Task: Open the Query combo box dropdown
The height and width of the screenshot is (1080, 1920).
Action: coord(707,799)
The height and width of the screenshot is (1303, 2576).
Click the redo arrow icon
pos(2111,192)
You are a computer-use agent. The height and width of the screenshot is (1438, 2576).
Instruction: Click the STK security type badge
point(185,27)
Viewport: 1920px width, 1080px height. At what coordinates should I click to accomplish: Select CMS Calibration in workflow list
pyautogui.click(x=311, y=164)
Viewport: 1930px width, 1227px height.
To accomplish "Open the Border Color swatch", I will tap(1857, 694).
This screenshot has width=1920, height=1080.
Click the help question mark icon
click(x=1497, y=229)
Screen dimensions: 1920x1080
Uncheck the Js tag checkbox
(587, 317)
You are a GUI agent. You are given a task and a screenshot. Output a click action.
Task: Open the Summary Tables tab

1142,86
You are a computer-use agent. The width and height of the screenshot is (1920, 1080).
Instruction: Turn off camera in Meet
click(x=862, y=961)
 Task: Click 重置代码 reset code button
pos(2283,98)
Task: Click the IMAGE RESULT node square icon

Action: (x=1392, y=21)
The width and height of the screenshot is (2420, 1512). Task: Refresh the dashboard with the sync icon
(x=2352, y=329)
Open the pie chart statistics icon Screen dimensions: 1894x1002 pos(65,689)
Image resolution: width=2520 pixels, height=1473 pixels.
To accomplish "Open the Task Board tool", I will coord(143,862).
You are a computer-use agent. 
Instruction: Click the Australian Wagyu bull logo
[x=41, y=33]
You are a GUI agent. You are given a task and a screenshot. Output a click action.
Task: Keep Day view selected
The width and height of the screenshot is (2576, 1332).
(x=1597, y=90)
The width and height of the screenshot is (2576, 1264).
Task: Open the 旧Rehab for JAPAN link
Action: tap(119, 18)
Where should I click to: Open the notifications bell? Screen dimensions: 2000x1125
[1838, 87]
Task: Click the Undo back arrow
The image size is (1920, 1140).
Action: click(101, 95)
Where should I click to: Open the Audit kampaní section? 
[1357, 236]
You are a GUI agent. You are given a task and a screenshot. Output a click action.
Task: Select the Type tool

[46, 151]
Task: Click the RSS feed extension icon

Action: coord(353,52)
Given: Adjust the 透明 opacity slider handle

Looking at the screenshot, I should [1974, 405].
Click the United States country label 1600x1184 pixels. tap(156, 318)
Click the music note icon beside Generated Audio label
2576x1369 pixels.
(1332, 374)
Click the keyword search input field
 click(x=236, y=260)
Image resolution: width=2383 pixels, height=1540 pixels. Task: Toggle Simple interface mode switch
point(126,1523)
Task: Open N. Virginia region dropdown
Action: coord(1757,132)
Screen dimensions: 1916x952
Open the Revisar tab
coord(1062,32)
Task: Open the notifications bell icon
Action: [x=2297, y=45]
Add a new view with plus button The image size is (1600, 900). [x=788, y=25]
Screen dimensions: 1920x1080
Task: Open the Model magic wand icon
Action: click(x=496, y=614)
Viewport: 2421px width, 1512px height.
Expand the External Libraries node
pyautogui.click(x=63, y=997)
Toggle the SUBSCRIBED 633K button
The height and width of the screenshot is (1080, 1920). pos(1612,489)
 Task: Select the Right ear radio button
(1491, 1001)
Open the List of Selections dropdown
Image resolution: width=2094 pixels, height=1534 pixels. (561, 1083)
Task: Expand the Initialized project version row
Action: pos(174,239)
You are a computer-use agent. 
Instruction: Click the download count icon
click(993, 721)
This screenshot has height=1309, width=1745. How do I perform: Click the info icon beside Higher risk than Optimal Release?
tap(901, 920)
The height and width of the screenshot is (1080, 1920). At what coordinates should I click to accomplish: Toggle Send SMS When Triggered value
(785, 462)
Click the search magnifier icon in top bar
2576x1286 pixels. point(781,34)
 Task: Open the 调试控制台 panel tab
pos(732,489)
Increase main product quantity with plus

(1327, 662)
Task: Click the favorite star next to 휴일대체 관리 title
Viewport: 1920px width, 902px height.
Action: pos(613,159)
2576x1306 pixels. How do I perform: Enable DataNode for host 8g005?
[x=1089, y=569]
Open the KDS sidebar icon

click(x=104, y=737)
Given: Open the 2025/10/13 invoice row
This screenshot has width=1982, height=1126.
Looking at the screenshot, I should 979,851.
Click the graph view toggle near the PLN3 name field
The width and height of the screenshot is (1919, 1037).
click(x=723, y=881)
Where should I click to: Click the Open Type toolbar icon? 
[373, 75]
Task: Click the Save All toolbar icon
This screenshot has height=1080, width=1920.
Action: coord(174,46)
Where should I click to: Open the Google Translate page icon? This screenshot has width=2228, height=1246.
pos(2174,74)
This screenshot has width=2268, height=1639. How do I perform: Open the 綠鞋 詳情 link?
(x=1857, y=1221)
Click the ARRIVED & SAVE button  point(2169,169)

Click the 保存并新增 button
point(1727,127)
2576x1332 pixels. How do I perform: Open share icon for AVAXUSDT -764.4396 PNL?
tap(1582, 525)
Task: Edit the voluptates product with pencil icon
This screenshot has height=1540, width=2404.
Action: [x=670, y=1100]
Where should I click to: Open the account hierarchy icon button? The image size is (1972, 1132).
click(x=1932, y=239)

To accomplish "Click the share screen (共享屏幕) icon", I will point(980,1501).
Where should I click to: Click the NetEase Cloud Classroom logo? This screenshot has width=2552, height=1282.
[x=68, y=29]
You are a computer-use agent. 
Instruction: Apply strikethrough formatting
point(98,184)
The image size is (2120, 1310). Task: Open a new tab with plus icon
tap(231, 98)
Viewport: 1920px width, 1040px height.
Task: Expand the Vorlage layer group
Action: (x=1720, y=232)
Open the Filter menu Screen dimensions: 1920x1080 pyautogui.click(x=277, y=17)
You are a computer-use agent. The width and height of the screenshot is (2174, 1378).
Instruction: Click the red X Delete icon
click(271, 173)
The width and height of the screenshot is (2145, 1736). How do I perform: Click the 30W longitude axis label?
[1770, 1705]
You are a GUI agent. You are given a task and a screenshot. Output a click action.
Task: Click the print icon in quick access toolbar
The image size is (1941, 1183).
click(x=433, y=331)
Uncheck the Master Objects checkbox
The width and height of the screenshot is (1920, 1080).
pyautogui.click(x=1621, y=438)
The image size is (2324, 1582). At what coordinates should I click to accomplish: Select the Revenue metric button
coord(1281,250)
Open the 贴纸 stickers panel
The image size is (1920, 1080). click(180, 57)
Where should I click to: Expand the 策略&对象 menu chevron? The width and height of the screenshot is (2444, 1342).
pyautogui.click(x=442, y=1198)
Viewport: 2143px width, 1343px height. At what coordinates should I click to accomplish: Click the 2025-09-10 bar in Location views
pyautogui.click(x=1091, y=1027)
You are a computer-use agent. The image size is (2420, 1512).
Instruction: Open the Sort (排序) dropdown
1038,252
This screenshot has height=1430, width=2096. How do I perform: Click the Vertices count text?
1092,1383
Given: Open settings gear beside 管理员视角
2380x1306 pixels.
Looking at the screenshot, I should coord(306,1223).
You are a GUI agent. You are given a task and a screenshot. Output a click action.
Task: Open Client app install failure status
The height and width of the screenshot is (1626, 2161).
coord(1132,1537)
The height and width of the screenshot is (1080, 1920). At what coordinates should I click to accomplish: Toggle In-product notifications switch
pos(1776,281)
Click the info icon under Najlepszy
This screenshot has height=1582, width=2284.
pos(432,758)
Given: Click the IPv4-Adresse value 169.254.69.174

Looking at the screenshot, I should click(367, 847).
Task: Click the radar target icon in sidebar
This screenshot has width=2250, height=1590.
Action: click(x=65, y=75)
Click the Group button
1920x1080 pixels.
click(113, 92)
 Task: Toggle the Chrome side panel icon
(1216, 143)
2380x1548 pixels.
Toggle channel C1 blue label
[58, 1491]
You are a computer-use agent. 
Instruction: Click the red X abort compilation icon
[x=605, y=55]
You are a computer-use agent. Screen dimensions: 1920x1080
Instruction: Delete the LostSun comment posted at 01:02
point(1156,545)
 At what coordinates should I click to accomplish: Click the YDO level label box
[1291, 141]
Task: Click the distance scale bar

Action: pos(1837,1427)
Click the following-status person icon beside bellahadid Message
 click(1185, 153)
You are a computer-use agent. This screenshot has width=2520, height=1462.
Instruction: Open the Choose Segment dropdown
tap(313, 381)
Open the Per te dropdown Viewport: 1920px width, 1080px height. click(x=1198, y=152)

____________________

**Problem description**
Lines containing the string "will" are the ones to copy from the entries above.

**Output**
To accomplish "Open the Border Color swatch", I will tap(1857, 694).
To accomplish "Open the Task Board tool", I will coord(143,862).
To accomplish "Click the share screen (共享屏幕) icon", I will point(980,1501).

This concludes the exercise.